● Try it
The task calls for every line of the data to be repeated exactly.

Items listed in a dataset
———
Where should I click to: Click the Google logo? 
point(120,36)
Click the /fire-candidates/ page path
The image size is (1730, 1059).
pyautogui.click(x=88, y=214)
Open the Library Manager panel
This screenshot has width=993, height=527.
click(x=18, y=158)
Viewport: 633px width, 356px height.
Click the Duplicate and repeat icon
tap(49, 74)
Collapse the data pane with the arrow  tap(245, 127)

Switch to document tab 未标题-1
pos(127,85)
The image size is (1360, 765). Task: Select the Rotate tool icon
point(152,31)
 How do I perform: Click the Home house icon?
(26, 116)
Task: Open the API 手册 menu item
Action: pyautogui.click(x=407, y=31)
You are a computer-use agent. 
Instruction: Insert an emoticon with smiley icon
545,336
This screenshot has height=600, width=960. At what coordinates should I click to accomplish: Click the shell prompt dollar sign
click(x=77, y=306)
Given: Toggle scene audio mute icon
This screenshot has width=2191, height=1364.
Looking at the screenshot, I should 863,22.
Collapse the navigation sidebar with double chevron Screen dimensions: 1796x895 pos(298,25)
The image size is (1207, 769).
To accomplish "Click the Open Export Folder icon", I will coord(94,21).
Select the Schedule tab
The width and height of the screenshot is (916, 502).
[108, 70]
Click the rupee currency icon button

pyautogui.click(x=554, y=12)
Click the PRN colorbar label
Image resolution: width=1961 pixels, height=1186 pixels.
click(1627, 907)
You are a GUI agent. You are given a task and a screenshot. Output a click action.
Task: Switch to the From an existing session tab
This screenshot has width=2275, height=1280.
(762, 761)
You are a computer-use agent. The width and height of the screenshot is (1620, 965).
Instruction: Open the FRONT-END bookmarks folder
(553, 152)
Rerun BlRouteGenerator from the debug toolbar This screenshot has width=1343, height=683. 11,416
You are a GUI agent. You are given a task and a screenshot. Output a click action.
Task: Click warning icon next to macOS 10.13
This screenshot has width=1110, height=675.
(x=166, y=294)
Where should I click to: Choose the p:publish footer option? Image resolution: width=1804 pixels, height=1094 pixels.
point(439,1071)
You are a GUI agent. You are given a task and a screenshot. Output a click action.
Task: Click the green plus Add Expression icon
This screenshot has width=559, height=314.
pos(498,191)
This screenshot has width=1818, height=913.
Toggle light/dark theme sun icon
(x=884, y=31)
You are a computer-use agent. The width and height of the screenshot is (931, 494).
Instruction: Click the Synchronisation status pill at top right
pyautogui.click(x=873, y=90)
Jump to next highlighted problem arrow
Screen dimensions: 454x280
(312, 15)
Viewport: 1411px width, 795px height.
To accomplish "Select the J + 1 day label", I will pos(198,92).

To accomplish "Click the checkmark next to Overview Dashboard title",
———
● Reply to the task
Where should I click to: Click the Google logo? 
point(120,36)
Click the /fire-candidates/ page path
The image size is (1730, 1059).
pyautogui.click(x=88, y=214)
Open the Library Manager panel
This screenshot has width=993, height=527.
click(x=18, y=158)
Viewport: 633px width, 356px height.
Click the Duplicate and repeat icon
tap(49, 74)
Collapse the data pane with the arrow  tap(245, 127)

Switch to document tab 未标题-1
pos(127,85)
The image size is (1360, 765). Task: Select the Rotate tool icon
point(152,31)
 How do I perform: Click the Home house icon?
(26, 116)
Task: Open the API 手册 menu item
Action: pyautogui.click(x=407, y=31)
You are a computer-use agent. 
Instruction: Insert an emoticon with smiley icon
545,336
This screenshot has height=600, width=960. At what coordinates should I click to accomplish: Click the shell prompt dollar sign
click(x=77, y=306)
Given: Toggle scene audio mute icon
This screenshot has width=2191, height=1364.
Looking at the screenshot, I should 863,22.
Collapse the navigation sidebar with double chevron Screen dimensions: 1796x895 pos(298,25)
The image size is (1207, 769).
To accomplish "Click the Open Export Folder icon", I will coord(94,21).
Select the Schedule tab
The width and height of the screenshot is (916, 502).
[108, 70]
Click the rupee currency icon button

pyautogui.click(x=554, y=12)
Click the PRN colorbar label
Image resolution: width=1961 pixels, height=1186 pixels.
click(1627, 907)
You are a GUI agent. You are given a task and a screenshot. Output a click action.
Task: Switch to the From an existing session tab
This screenshot has width=2275, height=1280.
(762, 761)
You are a computer-use agent. The width and height of the screenshot is (1620, 965).
Instruction: Open the FRONT-END bookmarks folder
(553, 152)
Rerun BlRouteGenerator from the debug toolbar This screenshot has width=1343, height=683. 11,416
You are a GUI agent. You are given a task and a screenshot. Output a click action.
Task: Click warning icon next to macOS 10.13
This screenshot has width=1110, height=675.
(x=166, y=294)
Where should I click to: Choose the p:publish footer option? Image resolution: width=1804 pixels, height=1094 pixels.
point(439,1071)
You are a GUI agent. You are given a task and a screenshot. Output a click action.
Task: Click the green plus Add Expression icon
This screenshot has width=559, height=314.
pos(498,191)
This screenshot has width=1818, height=913.
Toggle light/dark theme sun icon
(x=884, y=31)
You are a computer-use agent. The width and height of the screenshot is (931, 494).
Instruction: Click the Synchronisation status pill at top right
pyautogui.click(x=873, y=90)
Jump to next highlighted problem arrow
Screen dimensions: 454x280
(312, 15)
Viewport: 1411px width, 795px height.
To accomplish "Select the J + 1 day label", I will pos(198,92).

To accomplish "Click the checkmark next to Overview Dashboard title",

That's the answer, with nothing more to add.